RECORDS SUPPLIED »
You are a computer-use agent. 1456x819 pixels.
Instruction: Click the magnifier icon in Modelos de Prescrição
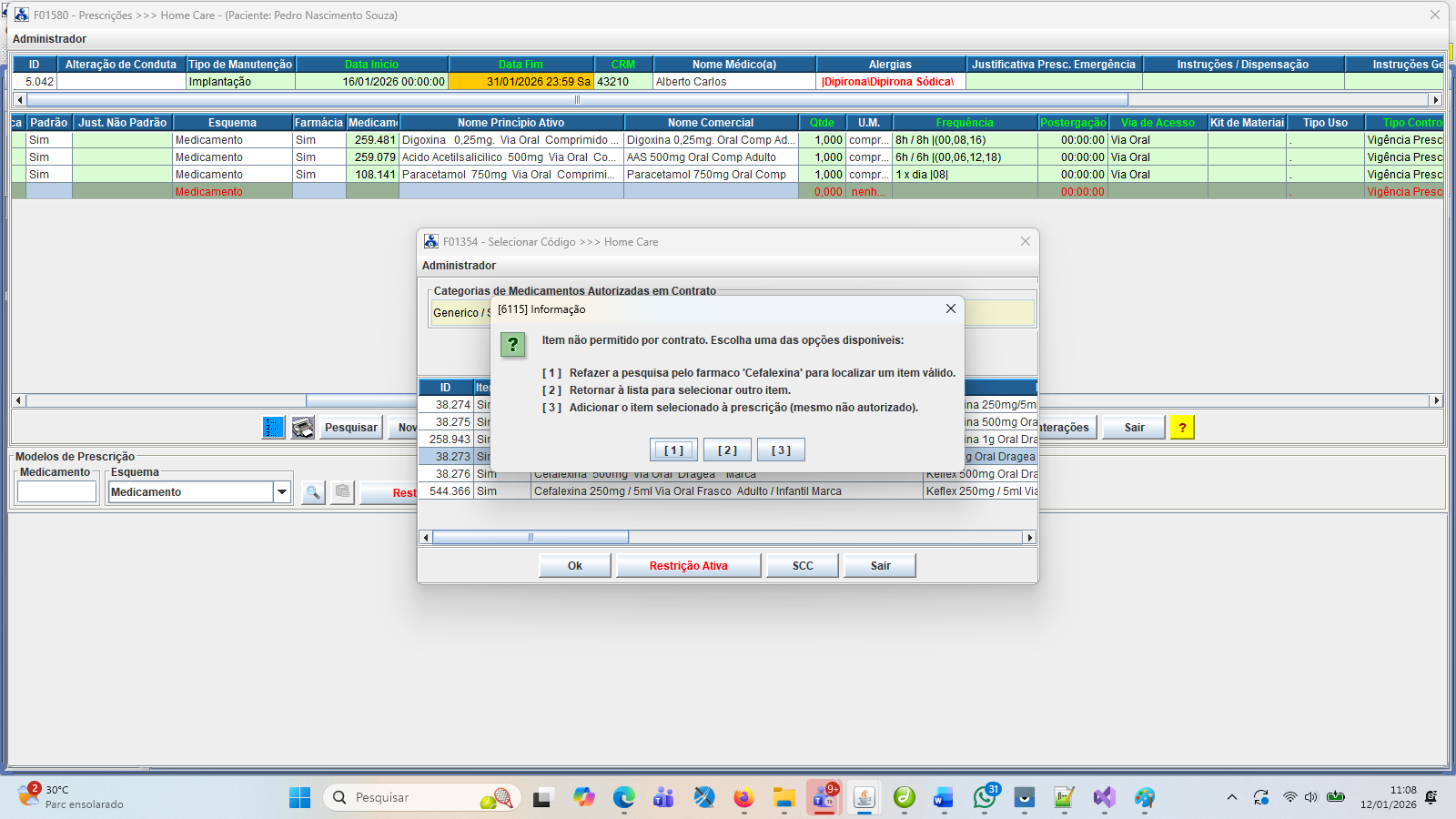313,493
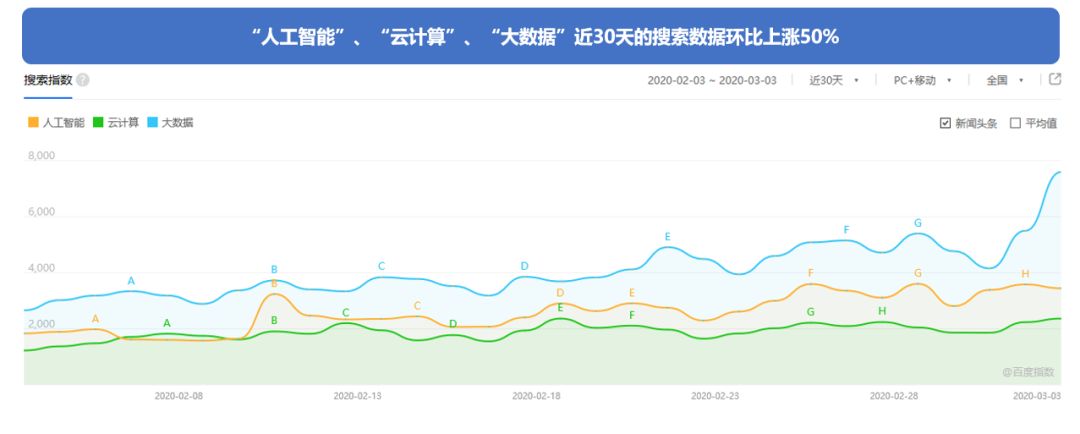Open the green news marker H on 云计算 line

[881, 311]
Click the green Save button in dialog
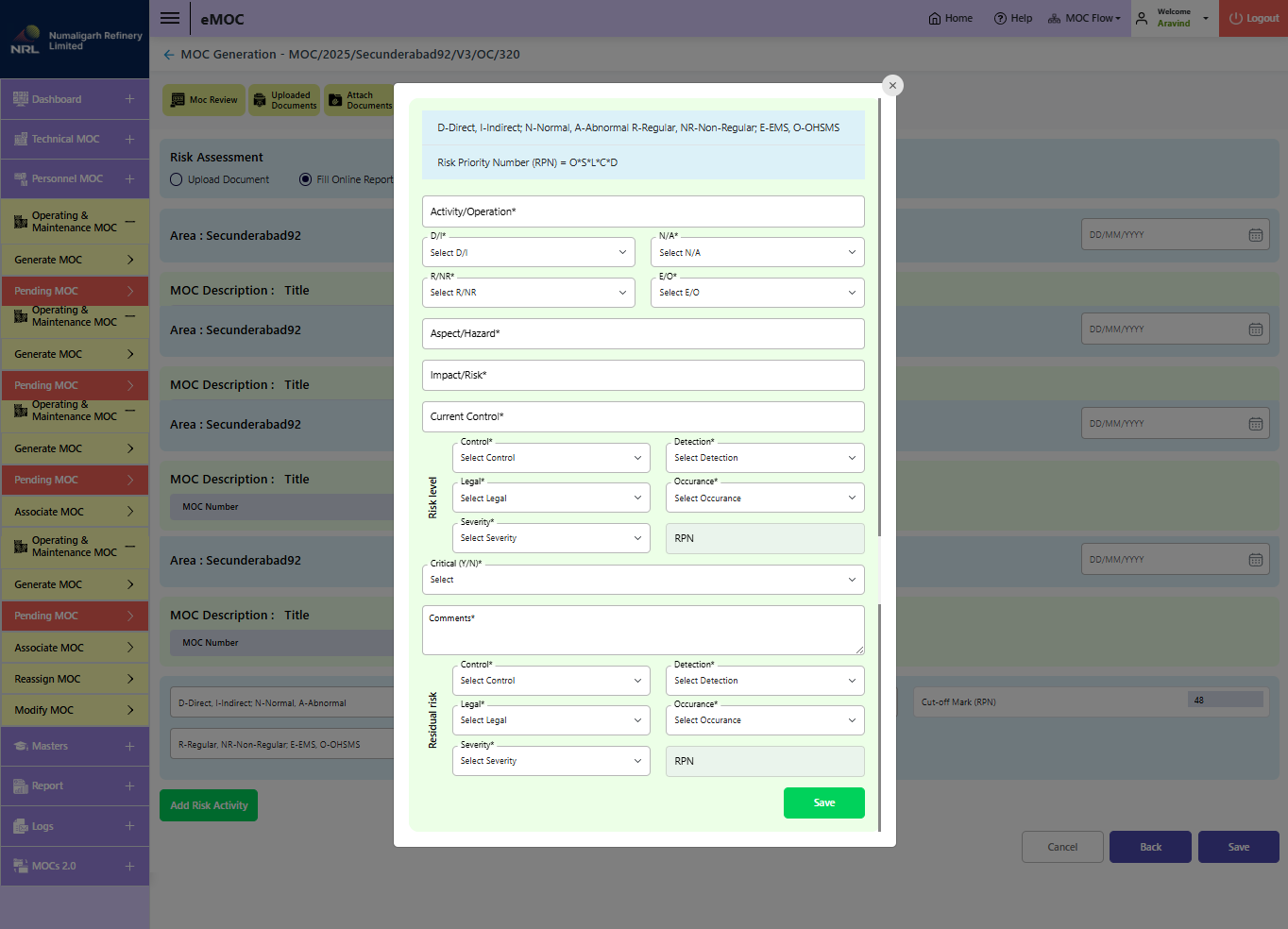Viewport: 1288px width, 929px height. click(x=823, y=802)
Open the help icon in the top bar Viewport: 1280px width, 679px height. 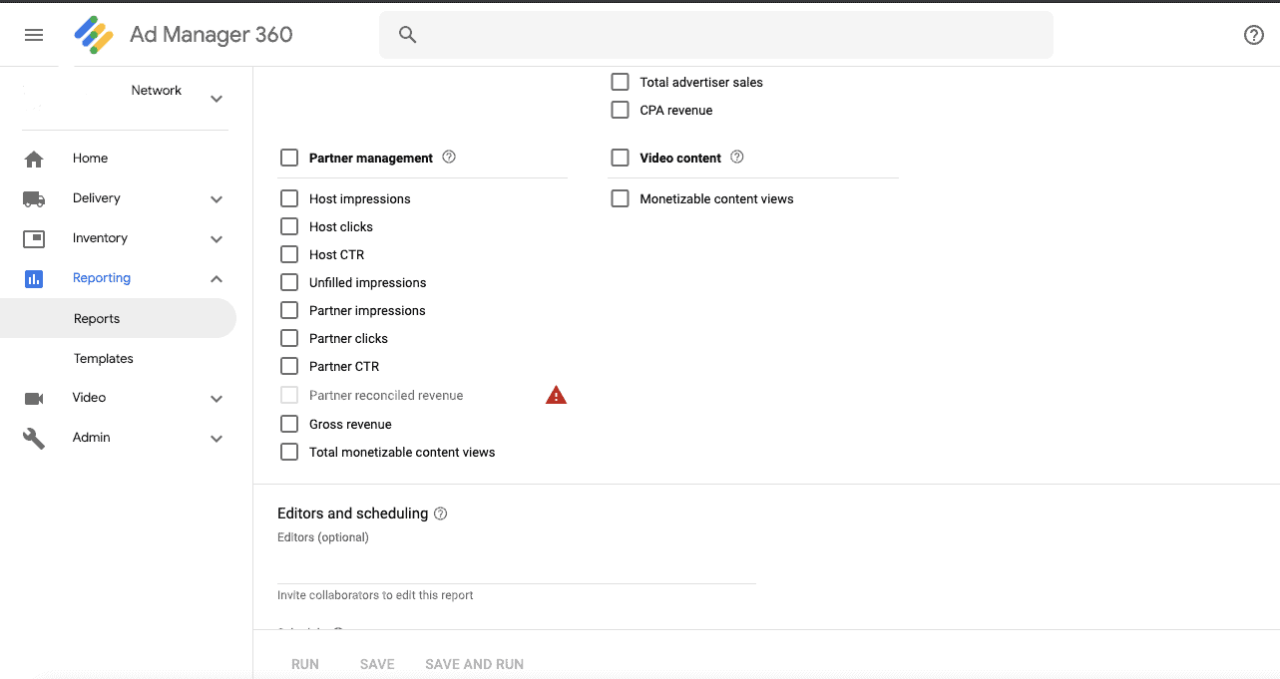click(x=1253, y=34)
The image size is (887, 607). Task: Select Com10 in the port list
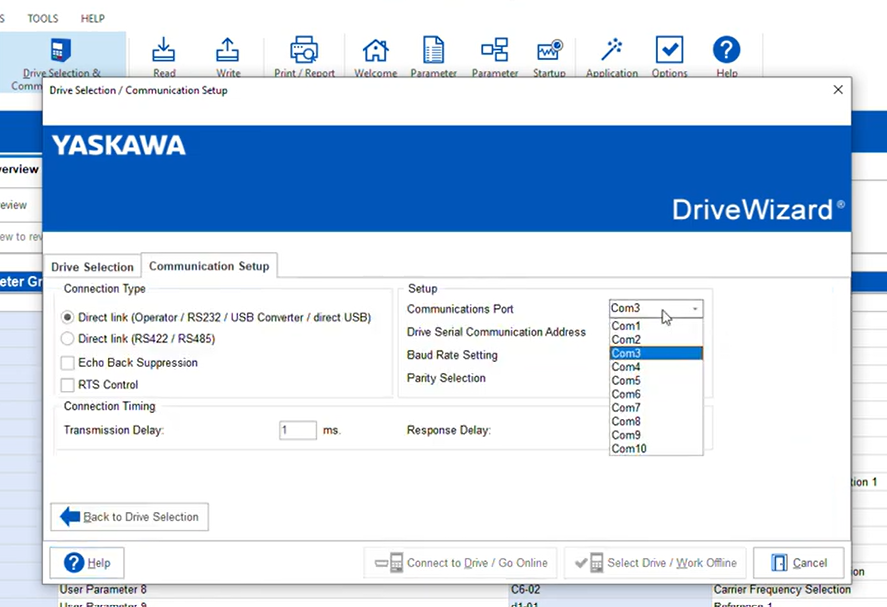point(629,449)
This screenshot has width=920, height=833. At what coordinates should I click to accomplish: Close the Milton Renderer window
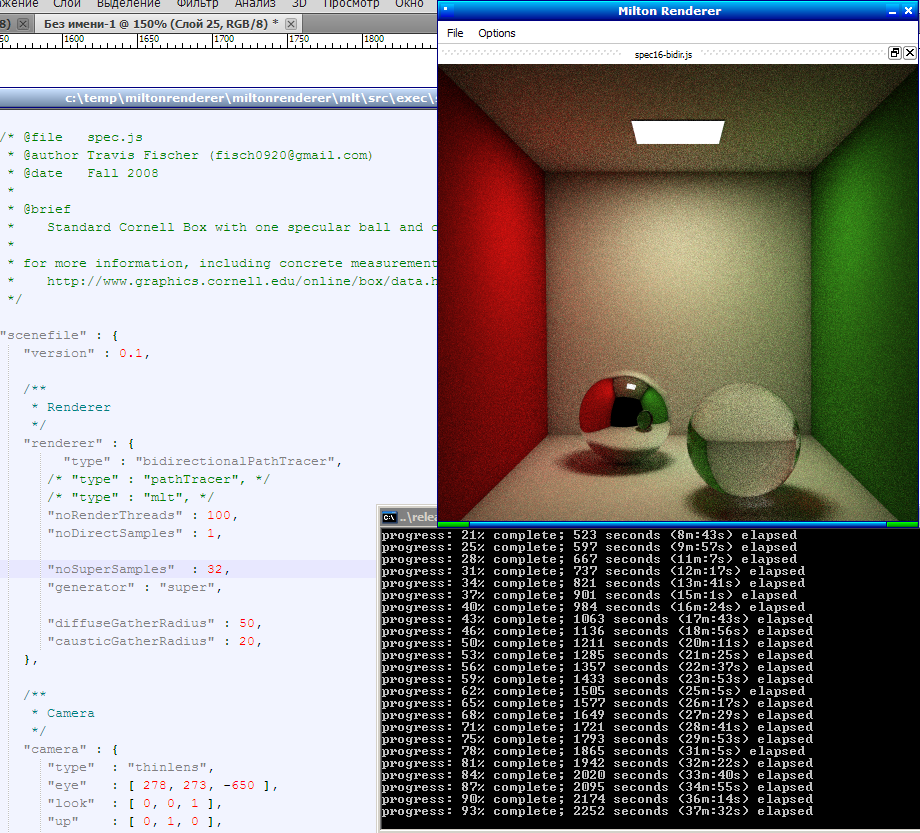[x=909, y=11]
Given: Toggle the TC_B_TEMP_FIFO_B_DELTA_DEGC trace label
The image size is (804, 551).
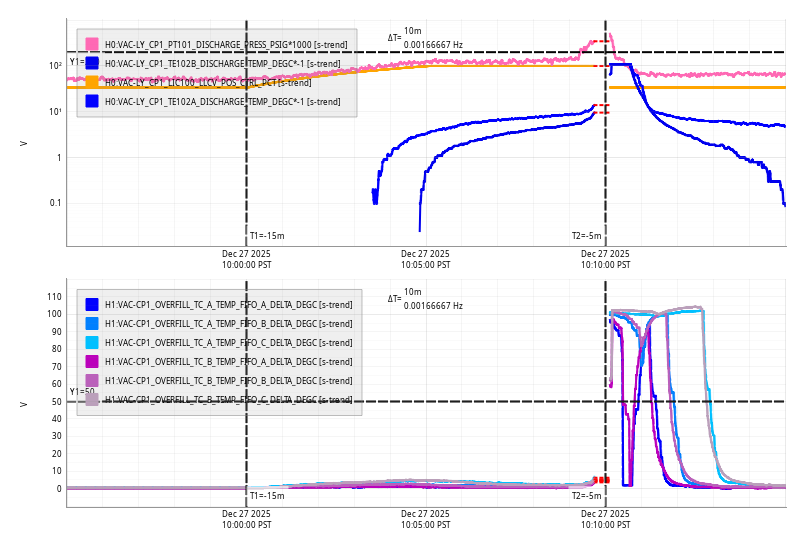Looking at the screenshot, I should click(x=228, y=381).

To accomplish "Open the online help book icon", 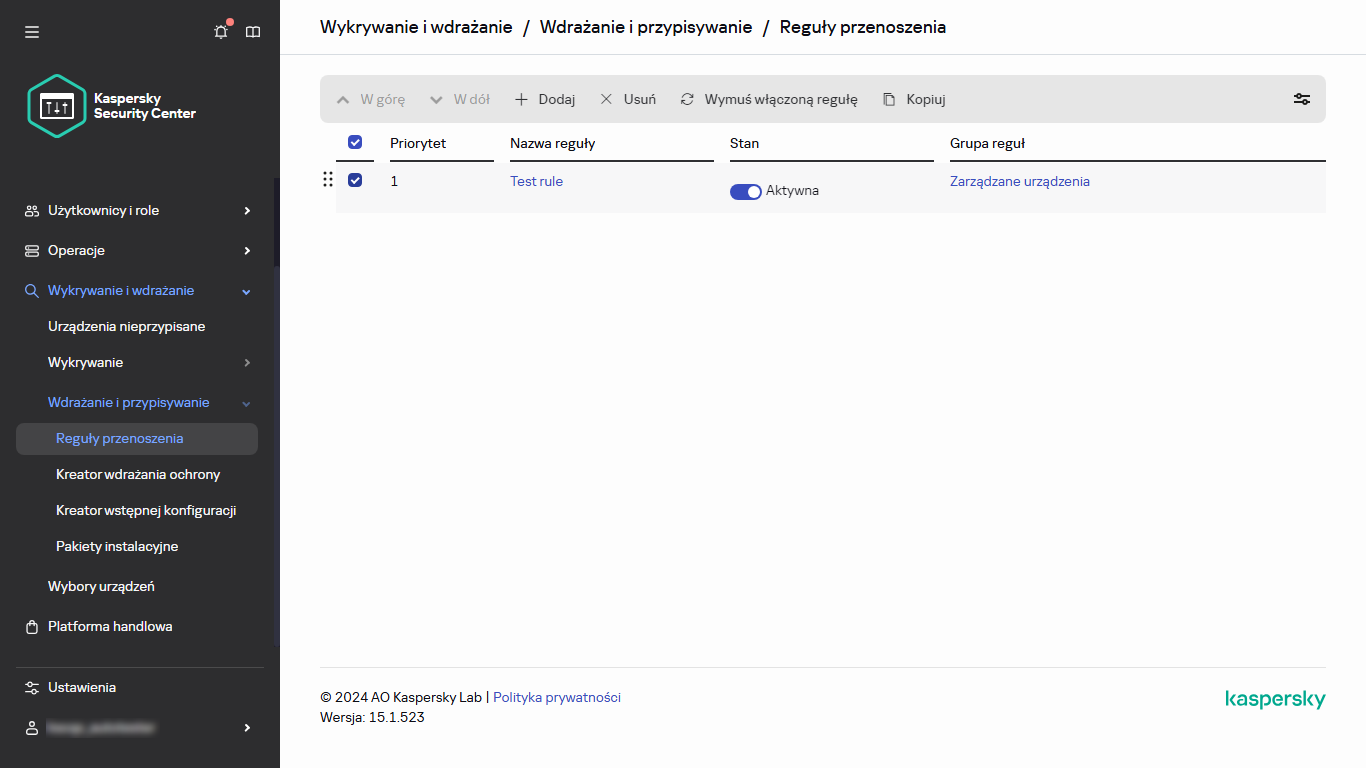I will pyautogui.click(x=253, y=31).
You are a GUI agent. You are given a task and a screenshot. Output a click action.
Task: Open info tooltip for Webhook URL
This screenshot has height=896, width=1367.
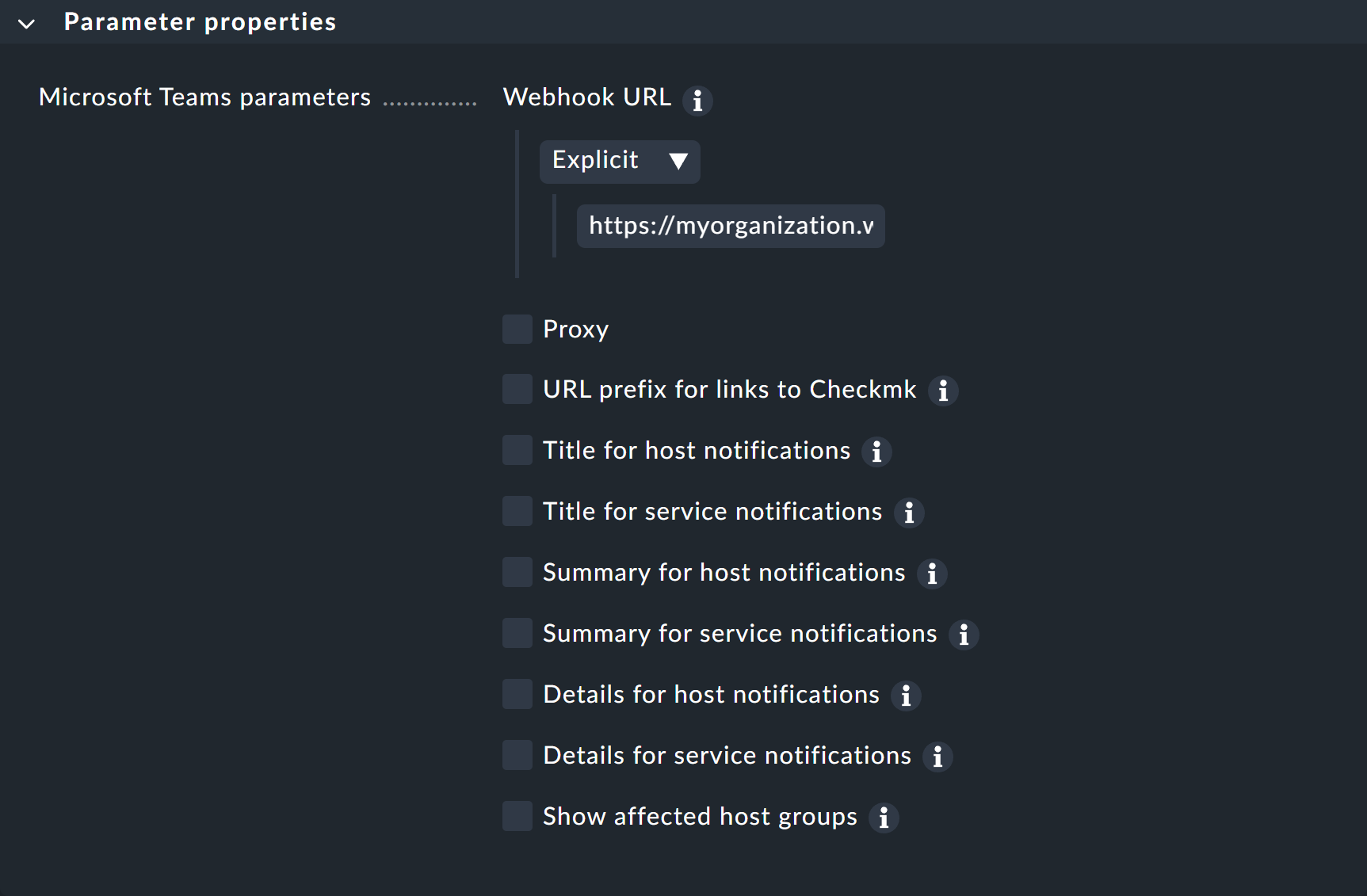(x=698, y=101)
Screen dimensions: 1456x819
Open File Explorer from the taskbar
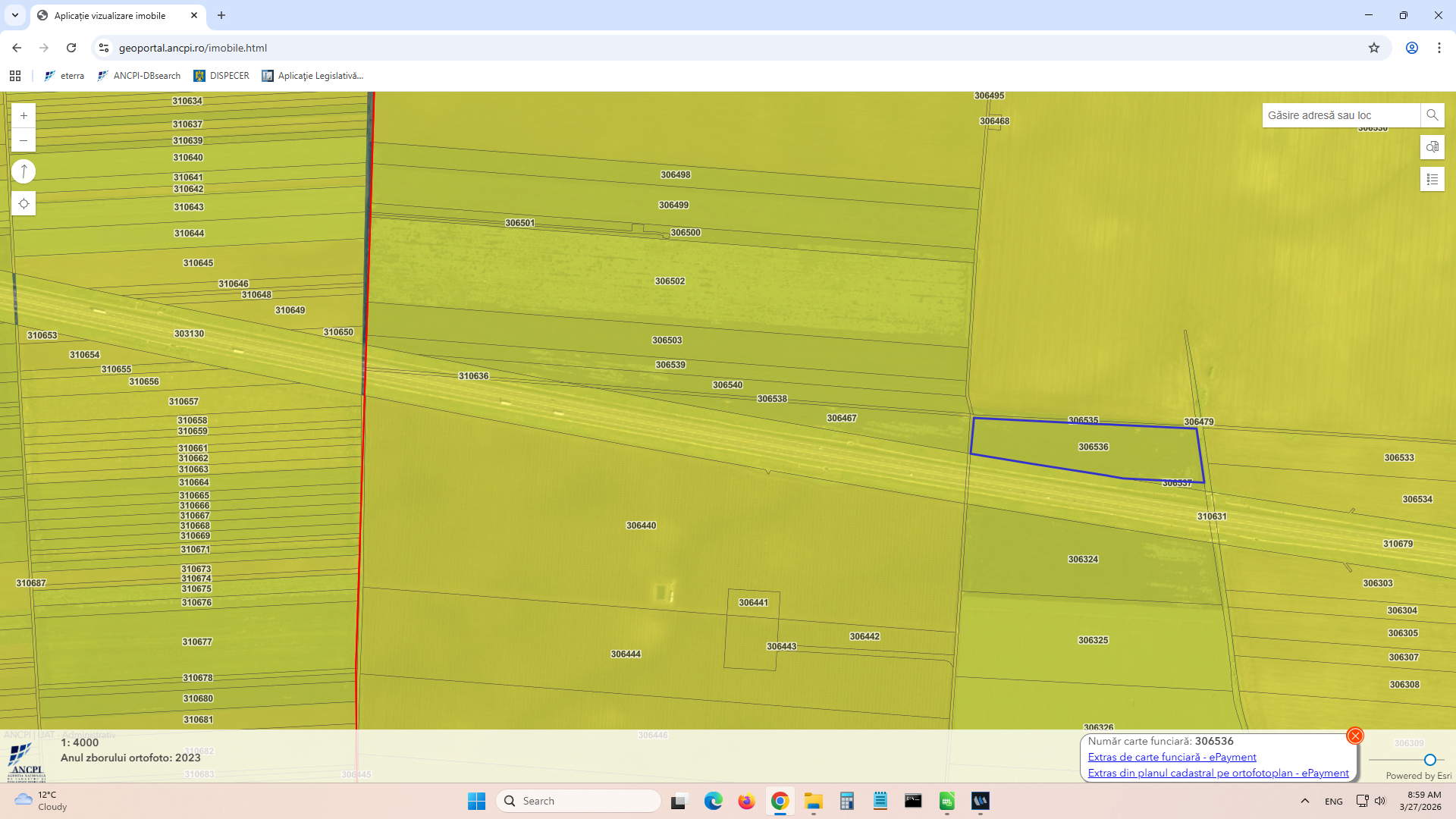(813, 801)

WHAT NEEDS TO BE DONE » Can you copy out, word for word, the part of the records above that starts with the line containing "The image size is (887, 607)." and ends with the line containing "Looking at the", leaving out the pictures?

THE RESULT »
The image size is (887, 607). Task: Select Com10 in the port list
point(629,449)
This screenshot has width=920, height=833. At what coordinates should I click to accomplish: Close the Milton Renderer window
[x=909, y=11]
Given: Toggle the TC_B_TEMP_FIFO_B_DELTA_DEGC trace label
The image size is (804, 551).
Looking at the screenshot, I should click(x=228, y=381).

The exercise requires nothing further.